Trecho do documento -

Temos que considerar agora, porém, o lado reverso desta questão.
Veremos que o mesmo Evangelho que afirma que a graça do Espírito
Santo é recebida pela fé, ensina também que sem a graça do
Espírito Santo a fé é impossível.
O que isto significa, como ambas estas coisas podem ser verdade ao
mesmo tempo e quais as conseqüências que isto implica é o que vamos
tratar a seguir.
A fé, conforme vimos, é um assentimento da inteligência, dotado
de pureza, firmeza e constância, a certas verdades ensinadas por
Deus através da revelação. Vimos, ademais, que este assentimento
não é movido pela evidência da verdade revelada, mas pela vontade
que aceita a autoridade divina de quem a ensina. Aparentemente,
portanto, tudo o que seria necessário para causar a fé seria somente
um ato da vontade e, se fosse apenas isso, a fé dependeria somente de
nós mesmos, de uma livre decisão de nossa vontade.
Seria, efetivamente, assim, se não fosse a natureza das coisas que
Deus nos pede para crer através da fé. O conteúdo das verdades da
fé que nos são transmitidas pela revelação está situado num plano
tão acima do senso comum dos homens que, examinado mais atentamente,
não há vontade humana capaz de assentir seriamente a elas, com aquela
naturalidade característica da fé, sem o auxílio da graça. As
ações que derivam do senso comum dos homens possuem uma naturalidade
própria porque o senso comum é ele próprio um prolongamento da
natureza humana; as coisas, porém, que Deus nos pede para crer pela
fé excedem tanto a medida deste senso comum que aceitá-las com
naturalidade, supondo que lhes tivéssemos entendido o significado,
exigiria no homem uma outra forma de senso comum, um senso comum mais
do que humano, o senso comum que seria próprio das criaturas
celestes.

Instrução A - Como fica em inglês a frase "O que isto significa, como ambas estas coisas podem ser verdade ao mesmo tempo e quais as conseqüências que isto implica é o que vamos tratar a seguir.", do trecho sobre a fé e a graça?
Instrução B - Dê sequência ao trecho sobre a fé e a graça, começando logo após a última frase apresentada.

Dados -
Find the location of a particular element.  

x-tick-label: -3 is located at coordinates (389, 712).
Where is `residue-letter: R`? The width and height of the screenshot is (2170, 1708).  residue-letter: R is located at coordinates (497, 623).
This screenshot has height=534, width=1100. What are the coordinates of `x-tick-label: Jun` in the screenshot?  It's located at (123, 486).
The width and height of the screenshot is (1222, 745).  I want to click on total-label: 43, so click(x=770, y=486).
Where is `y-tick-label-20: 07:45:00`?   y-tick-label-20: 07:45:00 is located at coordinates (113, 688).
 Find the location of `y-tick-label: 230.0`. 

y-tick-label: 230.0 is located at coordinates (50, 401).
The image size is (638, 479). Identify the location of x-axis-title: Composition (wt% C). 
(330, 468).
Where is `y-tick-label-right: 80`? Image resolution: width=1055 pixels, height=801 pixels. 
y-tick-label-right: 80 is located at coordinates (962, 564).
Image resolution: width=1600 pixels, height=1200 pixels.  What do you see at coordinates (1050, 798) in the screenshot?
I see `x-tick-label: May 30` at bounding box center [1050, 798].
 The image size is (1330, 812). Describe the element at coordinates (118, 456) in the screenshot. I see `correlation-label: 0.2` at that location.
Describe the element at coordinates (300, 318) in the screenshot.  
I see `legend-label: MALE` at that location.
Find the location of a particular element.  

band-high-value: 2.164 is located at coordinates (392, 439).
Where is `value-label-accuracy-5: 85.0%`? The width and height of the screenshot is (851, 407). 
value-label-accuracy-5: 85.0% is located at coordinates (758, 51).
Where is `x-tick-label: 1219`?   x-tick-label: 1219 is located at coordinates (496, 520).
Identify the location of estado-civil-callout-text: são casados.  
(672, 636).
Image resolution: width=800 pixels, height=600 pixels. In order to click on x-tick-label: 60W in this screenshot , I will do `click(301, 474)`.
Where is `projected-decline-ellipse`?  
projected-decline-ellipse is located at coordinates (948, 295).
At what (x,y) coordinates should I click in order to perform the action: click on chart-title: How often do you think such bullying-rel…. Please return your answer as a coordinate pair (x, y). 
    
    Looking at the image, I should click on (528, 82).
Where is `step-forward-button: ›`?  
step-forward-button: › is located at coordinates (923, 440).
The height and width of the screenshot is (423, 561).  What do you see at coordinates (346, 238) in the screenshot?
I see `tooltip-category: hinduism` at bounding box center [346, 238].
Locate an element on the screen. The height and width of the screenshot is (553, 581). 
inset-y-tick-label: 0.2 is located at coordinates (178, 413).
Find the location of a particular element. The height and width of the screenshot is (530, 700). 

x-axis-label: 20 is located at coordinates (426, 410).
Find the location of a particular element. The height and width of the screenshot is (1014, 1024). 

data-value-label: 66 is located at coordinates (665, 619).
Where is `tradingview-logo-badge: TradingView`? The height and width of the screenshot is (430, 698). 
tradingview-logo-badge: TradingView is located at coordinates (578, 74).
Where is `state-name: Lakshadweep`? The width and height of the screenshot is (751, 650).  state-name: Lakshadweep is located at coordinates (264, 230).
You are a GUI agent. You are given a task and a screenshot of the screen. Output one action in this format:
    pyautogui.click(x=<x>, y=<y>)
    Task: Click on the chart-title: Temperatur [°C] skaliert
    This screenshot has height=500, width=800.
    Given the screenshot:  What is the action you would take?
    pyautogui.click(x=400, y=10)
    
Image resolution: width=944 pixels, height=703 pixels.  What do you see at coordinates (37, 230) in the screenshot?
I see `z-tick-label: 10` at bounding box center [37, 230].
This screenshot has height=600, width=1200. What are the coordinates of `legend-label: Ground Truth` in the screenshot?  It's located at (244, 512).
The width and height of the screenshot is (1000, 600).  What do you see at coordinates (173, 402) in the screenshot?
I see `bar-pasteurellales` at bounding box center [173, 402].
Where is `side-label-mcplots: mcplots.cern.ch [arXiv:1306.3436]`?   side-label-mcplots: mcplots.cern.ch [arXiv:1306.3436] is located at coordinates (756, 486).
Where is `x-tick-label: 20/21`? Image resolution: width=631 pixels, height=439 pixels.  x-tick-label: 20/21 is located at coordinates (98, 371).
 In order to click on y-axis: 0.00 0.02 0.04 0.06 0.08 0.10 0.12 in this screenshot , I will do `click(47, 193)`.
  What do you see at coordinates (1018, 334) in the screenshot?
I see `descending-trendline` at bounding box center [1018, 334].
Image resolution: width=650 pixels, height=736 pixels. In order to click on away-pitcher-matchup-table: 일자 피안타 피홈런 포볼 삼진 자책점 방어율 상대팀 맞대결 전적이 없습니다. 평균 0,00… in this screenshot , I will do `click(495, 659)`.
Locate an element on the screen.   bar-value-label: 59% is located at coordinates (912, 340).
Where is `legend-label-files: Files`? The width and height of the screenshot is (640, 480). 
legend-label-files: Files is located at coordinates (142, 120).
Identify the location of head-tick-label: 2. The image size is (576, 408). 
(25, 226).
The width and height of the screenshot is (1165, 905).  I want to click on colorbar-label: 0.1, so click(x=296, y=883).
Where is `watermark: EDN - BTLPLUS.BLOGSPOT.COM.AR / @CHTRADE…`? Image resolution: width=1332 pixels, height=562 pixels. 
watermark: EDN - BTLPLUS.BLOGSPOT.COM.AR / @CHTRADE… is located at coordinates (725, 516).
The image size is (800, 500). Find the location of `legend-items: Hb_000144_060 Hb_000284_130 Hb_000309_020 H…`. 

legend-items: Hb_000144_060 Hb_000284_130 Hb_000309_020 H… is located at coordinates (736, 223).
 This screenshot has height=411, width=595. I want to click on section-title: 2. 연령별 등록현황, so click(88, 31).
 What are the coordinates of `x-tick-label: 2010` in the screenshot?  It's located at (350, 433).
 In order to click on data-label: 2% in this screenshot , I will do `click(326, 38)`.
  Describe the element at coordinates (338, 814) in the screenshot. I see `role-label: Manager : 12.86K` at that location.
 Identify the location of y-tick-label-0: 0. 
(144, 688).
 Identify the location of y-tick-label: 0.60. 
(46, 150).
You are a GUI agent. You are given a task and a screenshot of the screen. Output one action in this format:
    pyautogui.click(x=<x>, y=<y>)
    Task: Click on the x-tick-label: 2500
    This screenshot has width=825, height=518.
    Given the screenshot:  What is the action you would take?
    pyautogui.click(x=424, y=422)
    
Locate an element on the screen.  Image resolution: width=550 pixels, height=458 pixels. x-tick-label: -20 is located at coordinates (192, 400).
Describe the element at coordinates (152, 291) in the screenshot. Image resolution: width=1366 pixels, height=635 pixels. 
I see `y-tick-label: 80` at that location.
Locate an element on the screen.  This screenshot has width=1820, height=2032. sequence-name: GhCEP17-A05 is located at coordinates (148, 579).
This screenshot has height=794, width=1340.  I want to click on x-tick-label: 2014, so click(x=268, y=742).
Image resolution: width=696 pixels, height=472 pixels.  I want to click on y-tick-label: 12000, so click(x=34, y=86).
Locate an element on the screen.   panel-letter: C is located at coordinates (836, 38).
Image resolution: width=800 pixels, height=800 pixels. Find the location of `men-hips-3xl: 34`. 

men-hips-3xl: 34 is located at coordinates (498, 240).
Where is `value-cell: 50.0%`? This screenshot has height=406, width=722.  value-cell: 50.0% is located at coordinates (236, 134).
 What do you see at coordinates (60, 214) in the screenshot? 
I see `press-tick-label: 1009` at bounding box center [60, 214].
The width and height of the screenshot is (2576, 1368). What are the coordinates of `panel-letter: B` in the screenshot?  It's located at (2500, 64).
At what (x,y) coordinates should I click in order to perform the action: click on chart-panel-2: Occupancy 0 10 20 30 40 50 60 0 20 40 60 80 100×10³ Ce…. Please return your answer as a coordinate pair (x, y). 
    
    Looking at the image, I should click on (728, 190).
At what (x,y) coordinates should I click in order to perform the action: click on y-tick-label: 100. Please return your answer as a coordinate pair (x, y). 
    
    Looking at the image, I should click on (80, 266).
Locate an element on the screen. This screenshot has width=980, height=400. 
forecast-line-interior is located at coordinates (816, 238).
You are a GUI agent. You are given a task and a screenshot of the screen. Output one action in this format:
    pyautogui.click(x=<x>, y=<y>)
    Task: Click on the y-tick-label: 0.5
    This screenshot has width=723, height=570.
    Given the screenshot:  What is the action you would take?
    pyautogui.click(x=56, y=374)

Resposta escrita A - What this means, how both of these things can be true at the same time, and what consequences it implies is what we will address next.

Resposta escrita B -
Examinemos, em primeiro lugar, o que a fé nos propõe a respeito de
Deus e de sua existência. Uma coisa é a firme certeza de que existe
um ser inteligente e imaterial que é a causa do ser de todas as
coisas; esta afirmação, ao contrário do que poderia se supor, não
está muito longe do senso comum. Quase todos os homens, em todas as
épocas, observando os movimentos regulares do Universo, a beleza e a
perfeição do conjunto das coisas criadas, foram levados a admitir a
existência de uma causa que supera em si mesma a perfeição observada
nas coisas de que ela é causa. A fé, porém, nos ensina muito mais
a respeito deste ser que é a causa primeira de tudo quanto existe.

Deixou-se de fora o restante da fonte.